Quedan pocas semanas para el primer aniversario de la matanza en el local gay Pulse de Orlando. El 12 de junio del año pasado Omar Siddique Mateen, estadounidense de origen afgano de 29 años, irrumpió en la discoteca gay Pulse en torno a las 2 de la madrugada armado con un rifle semiautomático Sig-Sauer y una pistola semiautomática Glock de 9 milímetros. Allí se atrincheró tomando a los ocupantes como rehenes. De las más de 300 personas que había en el local, unas 70 lograron escapar por una salida trasera. Antes de que lo abatiesen, Omar Siddique Mateen mató a cincuenta rehenes e hirió a otros 53. Antes había llamado al teléfono de emergencias para manifestar su adhesión al Estado Islámico. Pocas horas después del atentado la propia organización terrorista lo reivindicó a través de su agencia de noticias Amaq.
La elección del lugar y las víctimas de este crimen revela el odio de los yihadistas por los hombres homosexuales. Incluso sin llegar a las acciones de los grupos terroristas, abundan los casos de exclusión, condena y persecución de las personas gays en sociedades islámicas. Naturalmente, hay excepciones como Turquía o ciudades como Beirut, pero, normalmente, la situación suele ser otra.
En general, ser gay en un país islámico supone confiar en la tolerancia de las autoridades -en el mejor de los casos- o vivir una vida de secreto y aun de clandestinidad para propios y ajenos. A menudo, ni siquiera la propia familia sabe de la homosexualidad que el hombre oculta. En las sociedades islámicas, seguir o no en el armario dista de ser una opción. Para los hombres homosexuales en países islámicos, el armario, en realidad, es una celda impuesta por otros. Naturalmente que en las sociedades occidentales hay discriminación y que no todos se sienten libres, pero a nadie se lo cuelga de una grúa como en Irán ni se lo azota hasta la muerte como en Arabia Saudí ni se lo arroja de una azotea como en los territorios que controla el Estado Islámico. Los países del mundo donde la homosexualidad puede castigarse con la pena capital son islámicos. Ahí están Arabia Saudí, Yemen, Irán, Libia, Sudán, Somalia, Nigeria y Uganda. En otros países, las penas de prisión o los castigos físicos son gravísimos.

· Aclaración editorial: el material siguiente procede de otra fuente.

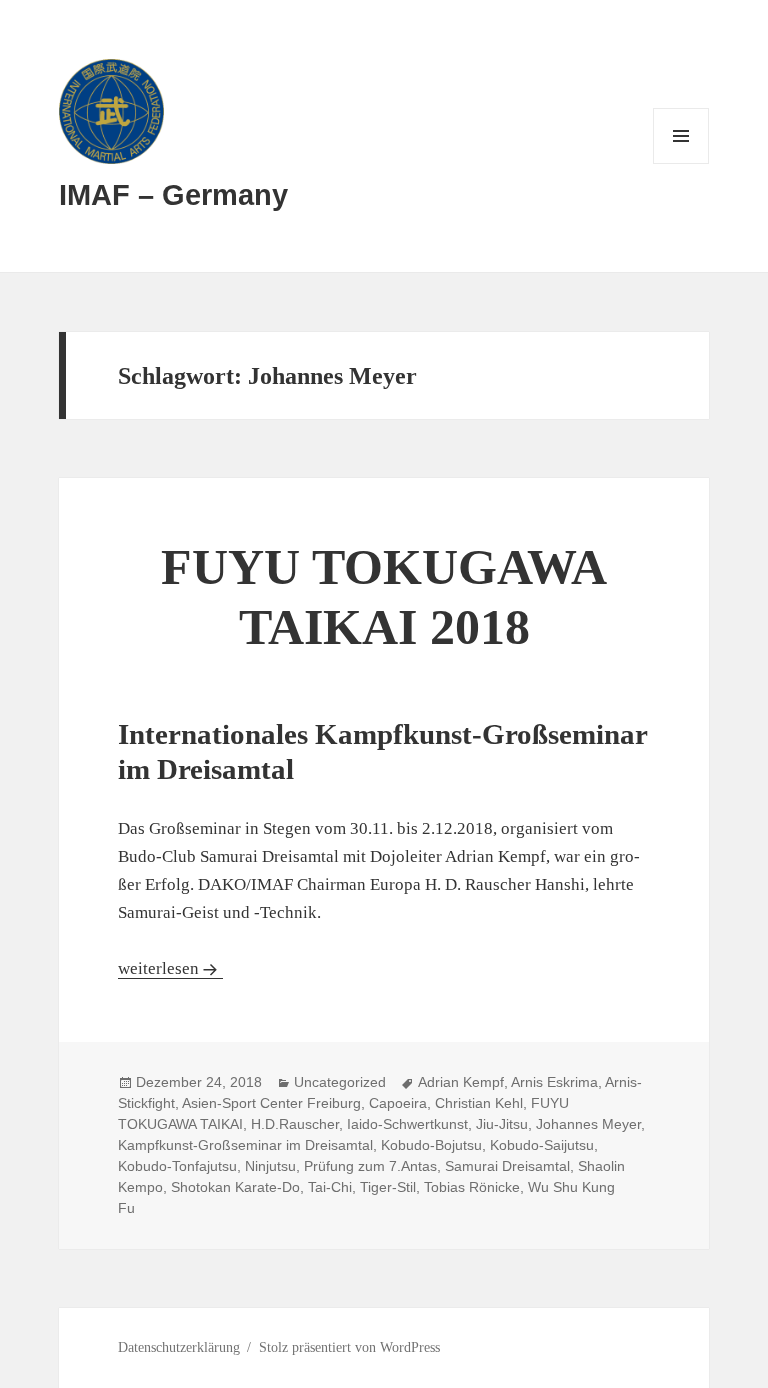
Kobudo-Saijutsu (542, 1145)
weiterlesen (170, 968)
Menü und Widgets (681, 163)
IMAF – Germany (173, 195)
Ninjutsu (270, 1166)
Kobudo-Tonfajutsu (177, 1166)
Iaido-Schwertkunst (407, 1124)
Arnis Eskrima (554, 1082)
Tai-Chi (330, 1187)
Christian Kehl (479, 1103)
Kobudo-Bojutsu (431, 1145)
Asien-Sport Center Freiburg (271, 1103)
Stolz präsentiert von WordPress (349, 1347)
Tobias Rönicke (472, 1187)
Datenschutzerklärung (179, 1347)
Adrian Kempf (461, 1082)
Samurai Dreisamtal (507, 1166)
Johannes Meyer (588, 1124)
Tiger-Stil (388, 1187)
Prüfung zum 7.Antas (370, 1166)
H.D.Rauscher (295, 1124)
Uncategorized (340, 1082)
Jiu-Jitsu (502, 1124)
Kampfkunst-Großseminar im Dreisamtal (245, 1145)
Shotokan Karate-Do (235, 1187)
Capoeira (398, 1103)
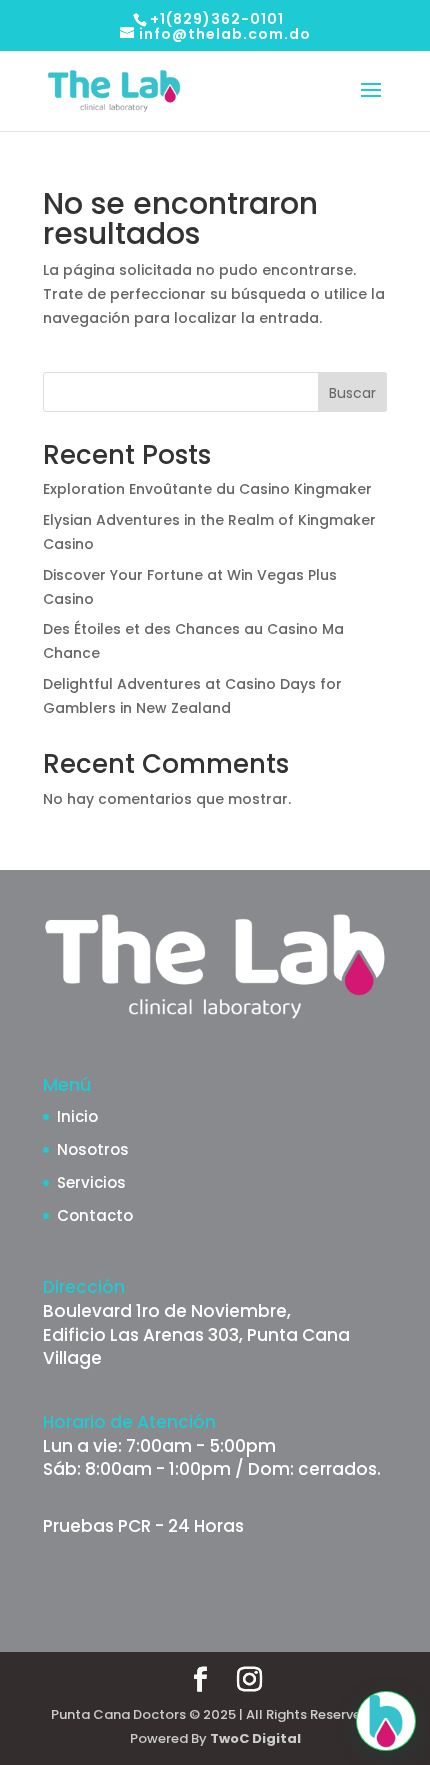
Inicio (77, 1116)
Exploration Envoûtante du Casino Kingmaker (207, 489)
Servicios (91, 1182)
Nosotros (93, 1149)
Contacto (95, 1215)
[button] (386, 1721)
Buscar (352, 393)
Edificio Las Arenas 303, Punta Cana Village (196, 1347)
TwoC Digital (255, 1738)
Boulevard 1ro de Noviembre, (167, 1311)
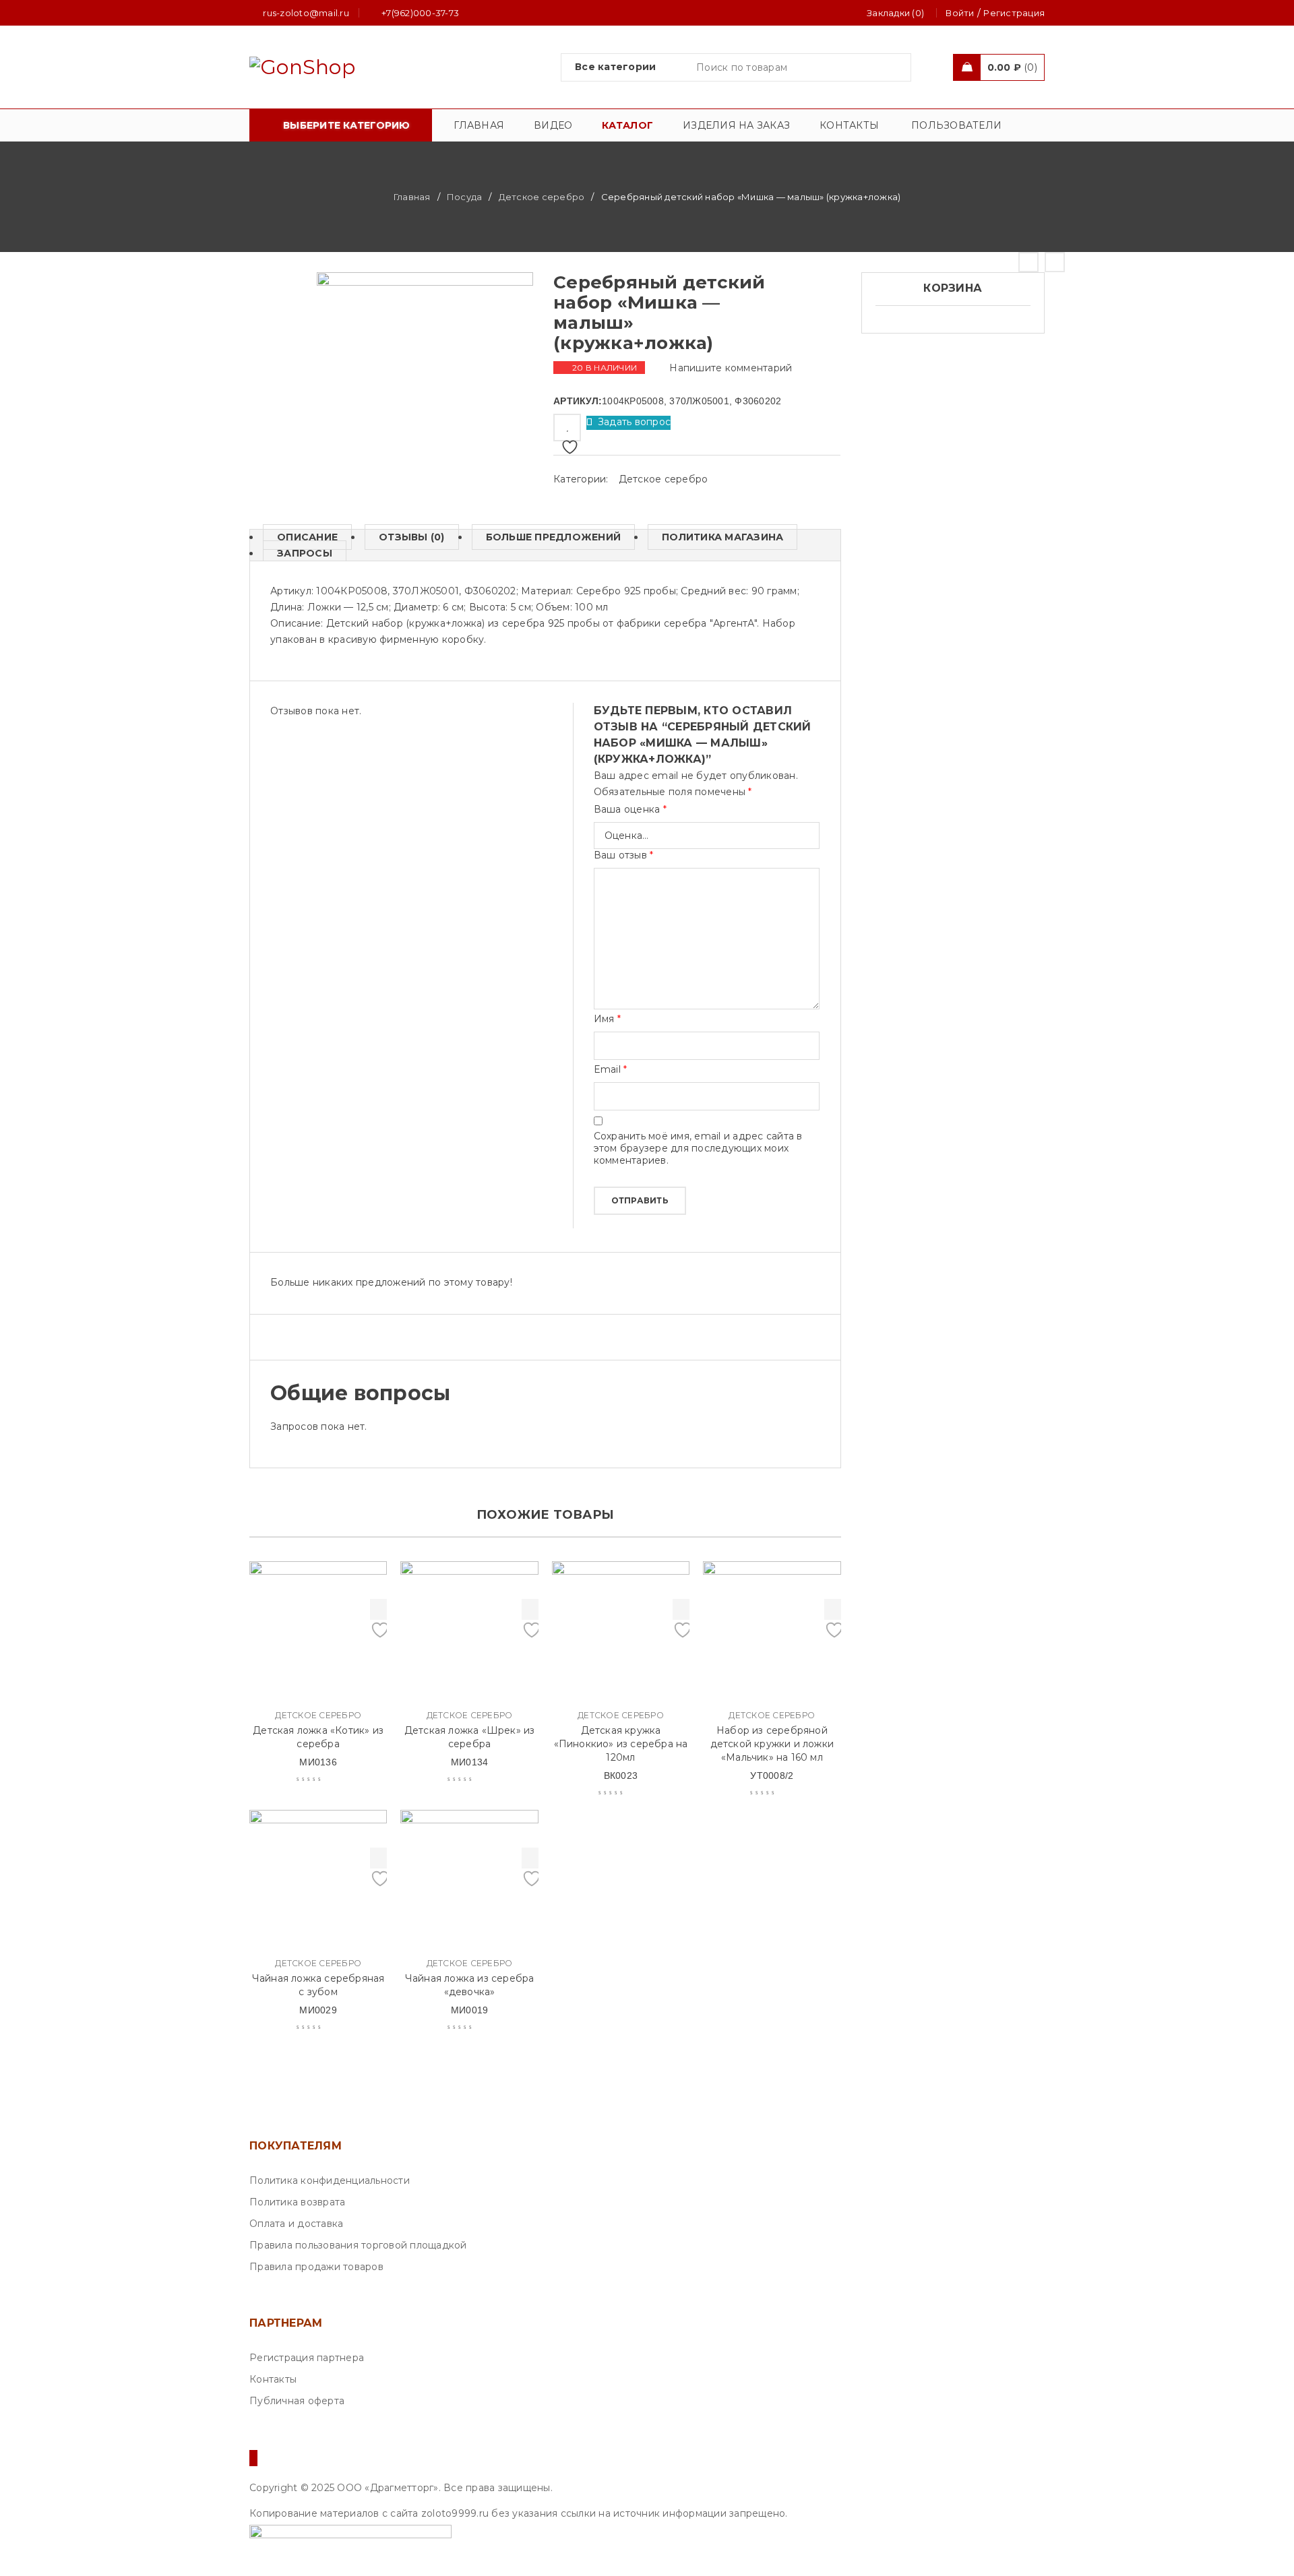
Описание (307, 537)
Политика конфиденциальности (329, 2180)
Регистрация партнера (306, 2358)
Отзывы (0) (412, 537)
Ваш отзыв (624, 855)
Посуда (465, 196)
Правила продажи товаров (316, 2267)
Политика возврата (297, 2202)
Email (610, 1069)
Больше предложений (553, 537)
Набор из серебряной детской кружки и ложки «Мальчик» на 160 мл (772, 1743)
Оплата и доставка (296, 2224)
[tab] (300, 537)
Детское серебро (542, 196)
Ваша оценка (630, 809)
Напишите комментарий (730, 368)
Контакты (273, 2379)
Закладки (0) (895, 12)
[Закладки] (567, 427)
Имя (607, 1019)
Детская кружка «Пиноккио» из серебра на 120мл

No siempre fue así. Ha habido ejemplos históricos de tolerancia con las relaciones homosexuales en tierras del islam. No es necesario remontarse a la Edad Media. El Tánger internacional de finales de los años 40 o incluso el Irán de Reza Pahlavi permitieron cierta apertura de las costumbres, aunque era algo más propio de los círculos cosmopolitas y occidentalizados que de las masas. Uno puede hacerse una idea de aquel mundo leyendo “La vida perra de Juanita Narboni”, del genial Ángel Vázquez, o las biografías de Paul Bowles y Tennessee Williams. Los luchadores de Kırkpınar, en Turquía, o parte de la literatura islámica -por ejemplo, la poesía de Omar Khayyam- pueden interpretarse en clave homoerótica. Sin duda, la tolerancia es posible en una sociedad islámica, pero no se trata de eso. La igualdad y el cumplimiento del estándar básico de derechos humanos -derecho a la vida, a no ser torturado ni lesionado, a no ser encarcelado sin un procedimiento con garantías- gravitan sobre obligaciones de los Estados y no sobre políticas más o menos permisivas.
Así, la situación de los gays hoy en las sociedades islámicas sirve como referencia a la hora de valorar el cumplimiento de las obligaciones de los Estados en materia de derechos humanos. Al igual que sucede con la situación de la mujer, es insostenible pretender que un Estado cumple con sus obligaciones si mantiene situaciones de exclusión social o aun de persecución como las que se dan en Irán o en Arabia Saudí. De todo el Oriente Próximo, solo en Israel gozan de libertad e igualdad.
Las sociedades islámicas viven dolores de parto en un tiempo de cambios muy profundos. La tensión entre occidentalización e islamismo -con todos sus puntos intermedios, por supuesto- y la posibilidad de reinterpretar los derechos humanos en clave islámica -derechos de la mujer, igualdad, etc.- son el trasfondo de la lucha de los colectivos gays -y, en general, LGTB- en los países islámicos. Las llamadas al odio que los yihadistas y los islamistas lanzan contra ellos y crímenes como el de Orlando, que se conmemorará dentro de pocas semanas, deberían servir para recordar este sufrimiento del que quizás no se habla lo suficiente.